The cast of Catch Me If You Can. Photo Credit Ken Jacques

When talking about Catch Me If You Can, I believe the immediate reference that comes to mind is obviously the motion picture with Leonardo DiCaprio and for the theatre connoisseurs, the award-winning Broadway musical with Aaron Tveit. Based on the true story in the 1960s of Frank Abagnale Jr. who passed over 2 million dollars in fake checks as a minor between the ages of 16 and 20, while passing for a Pan Am pilot, a doctor, and a lawyer.

This musical with book by Joe Masteroff, music by Jerry Bock, and lyrics by Sheldon Harnick is an ambitious project being that it has a big ensemble and various set scenes. SDMT (San Diego Musical Theatre) resolved the task well in their new space located in Keany Mesa. Mathys Herbert's set design along with Michelle Miles's lighting design maximized every inch of the reduced stage space and cleverly delivered cool scene sets. 

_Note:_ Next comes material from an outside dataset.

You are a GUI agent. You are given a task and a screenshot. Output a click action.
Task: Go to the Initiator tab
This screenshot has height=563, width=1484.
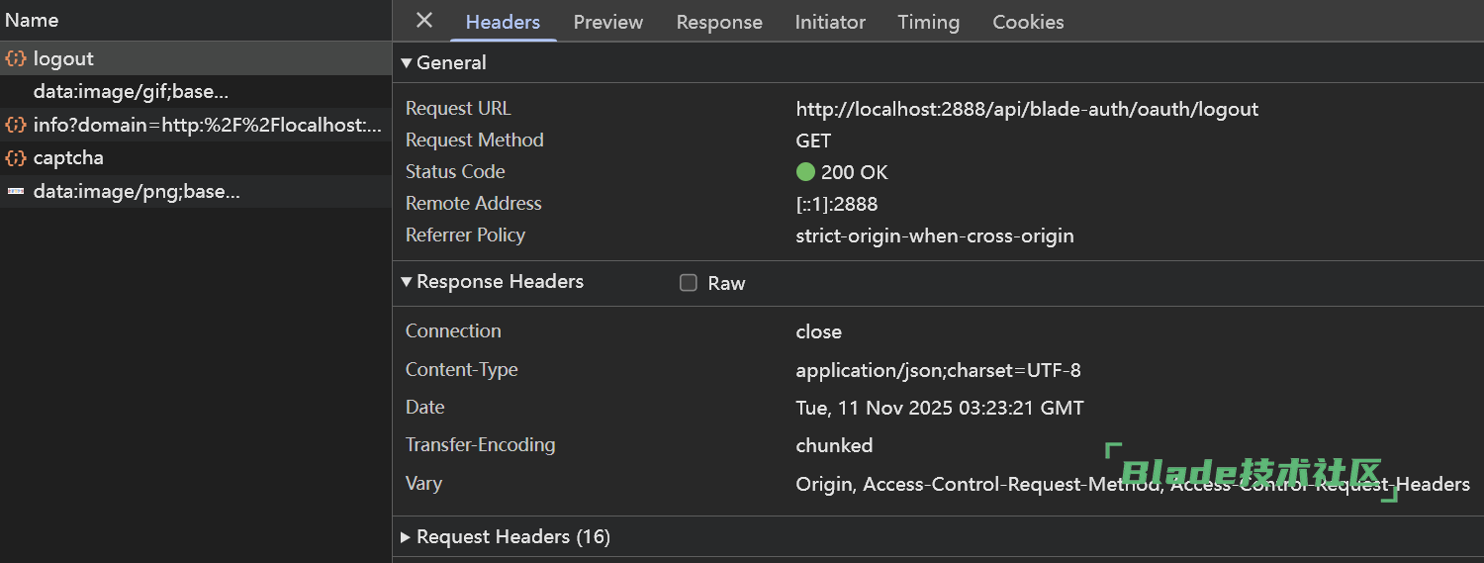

Beau Brians as Frank Abagnale Jr. is definitely a match with an amazing charm, stage presence, and dimples for days. Some of the longer musical notes were not as strong but he still managed to hold them nicely. Most of the musical numbers with Brians and the ensemble are high-paced ones and the company performed in a competent manner. A gorgeous ensemble with rising talent, some are members of the SDMT acting camps. You can see the hard work by the hands of director Allison Spratt Pearce and choreographer Xavier J. Bush.

This definitely brings a light of hope to see a regional theatre company training new talent and incorporating them in their productions. Talent that is a triple, quadruple threat! they can sing, dance, act, write, it is just wonderful.

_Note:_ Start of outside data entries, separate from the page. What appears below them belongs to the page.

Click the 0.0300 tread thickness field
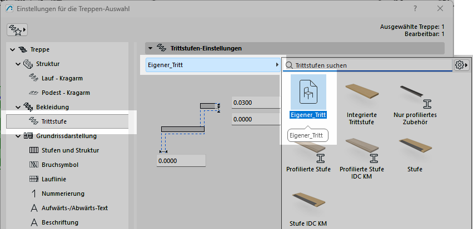pyautogui.click(x=256, y=103)
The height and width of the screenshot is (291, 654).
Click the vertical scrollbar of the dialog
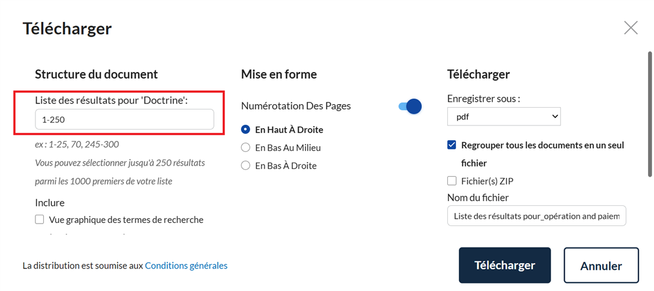pos(650,114)
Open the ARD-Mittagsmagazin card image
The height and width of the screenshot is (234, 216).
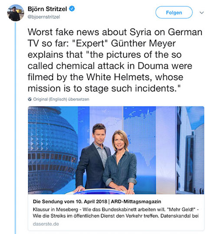click(x=116, y=150)
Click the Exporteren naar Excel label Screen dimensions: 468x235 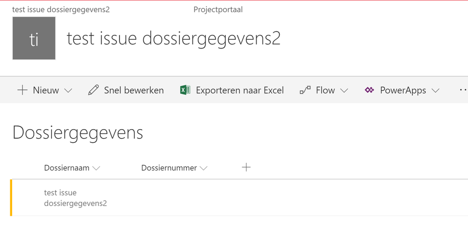pos(240,90)
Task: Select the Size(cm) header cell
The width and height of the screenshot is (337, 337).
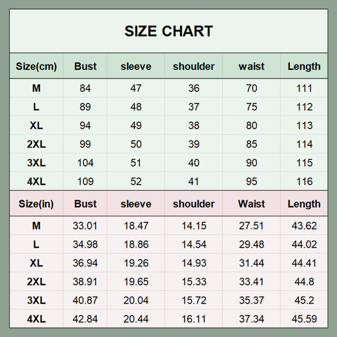Action: [36, 66]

Catch Me If You Can at SDMT. Photo Credit Ken Jacques

The costume changes are also a task because there are so many of them! Janet Pitcher delivered as well with each of the designs from the Pan Am flight attendants all the way to the nurses in the hospital. Another detail that I appreciated with the costume design, especially the skimpy outfits of the flight attendants and nurses, was the care with undergarments in case of a wardrobe malfunction. 

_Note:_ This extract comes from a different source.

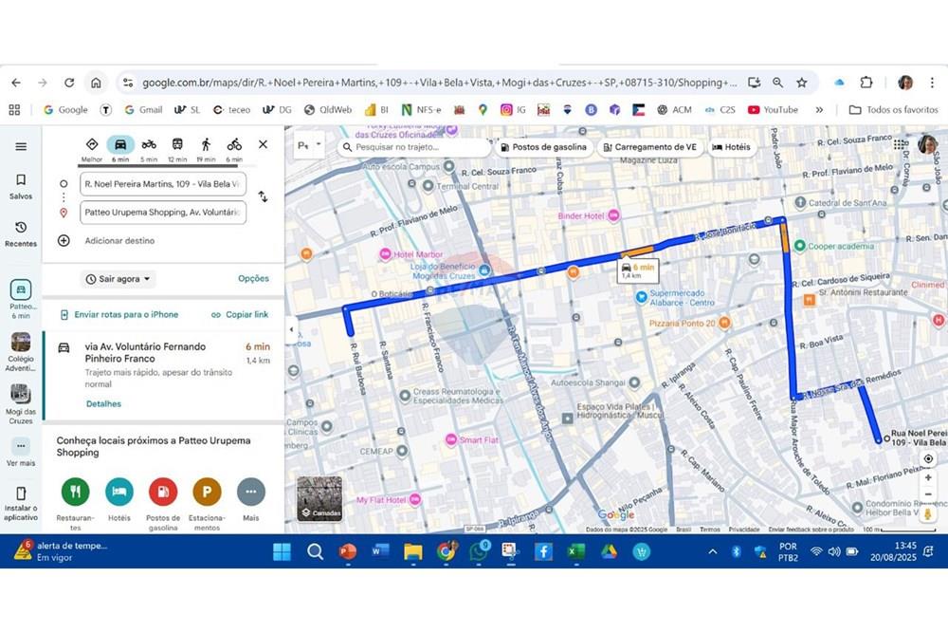The height and width of the screenshot is (633, 948).
Task: Click the Estacionamentos parking icon
Action: coord(207,492)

Adelaida Martínez as the love-struck girlfriend Brenda Strong is definitely a star in the making with her wonderful voice, tenderness, and range.  Berto Fernández as FBI agent Carl Hanratty is an absolute delight and definitely owns the stage with every line. The dynamic between his agents Branton (Joey Guerra), Cod (Sutheshna Mani), and Dollar (Dennis Peters) is a joy to watch having a balance between a seasoned actor and debuting actors. Frank's parents Paula (Andrea Petsinger) and Frank Sr. (Paul Morgavo) also pull in their weight. Morgavo's performance as the alcoholic, scam king, is multilayered. He gives the outside part with the pose, the swag, and "verbo" which is slang in Spanish for knowing how to use your words right to get your way. But there is a deeper layer where you see a man struggling with addiction and although loving his kid, unable to be good and better. Petsinger as Paula Abagnale aside from gifting the audience with a cute french accent also comes through with subtle yet masterful dance moves.
Andrea Petsinger and Paul Morgavo. Photo Credit Ken Jacques

It probably was a big challenge for SDMT having to leave the theatre space in Downtown San Diego and moving northeast. Bravo for this production that reflects a titanic team effort for audiences to enjoy. I did have the opportunity to see the Broadway touring production years back and the production value is pretty close and with tickets that range from $45 to $75 dollars. Another added value is that they have a campaign that gives back to the community called "You Give. We Give" where they give back to the community by selecting another non-profit organization and sharing the donations they collect at the theatre. 

Catch me... is undoubtedly an entertaining piece. We also see a teenager not being tended to by his parents, hence the sad route he chooses. Even though in real life, Abagnale ended up working with the FBI after serving around 5ish years spread out in different prisons, you would think it is kind of a happy ending yet, during these Inventing Anna times where we are "celebrity-fying" criminals, the fact that we unconsciously enjoy it gets a bit confusing. Yes, there is also Al Capone, Bonnie, and Clyde, and so on... maybe this can be a starting point for going in deeper and consider producing different, more diverse stories that shine a light on real heroes that are worthy of "celibrity-fying".

Catch Me If You Can is currently playing until March 13.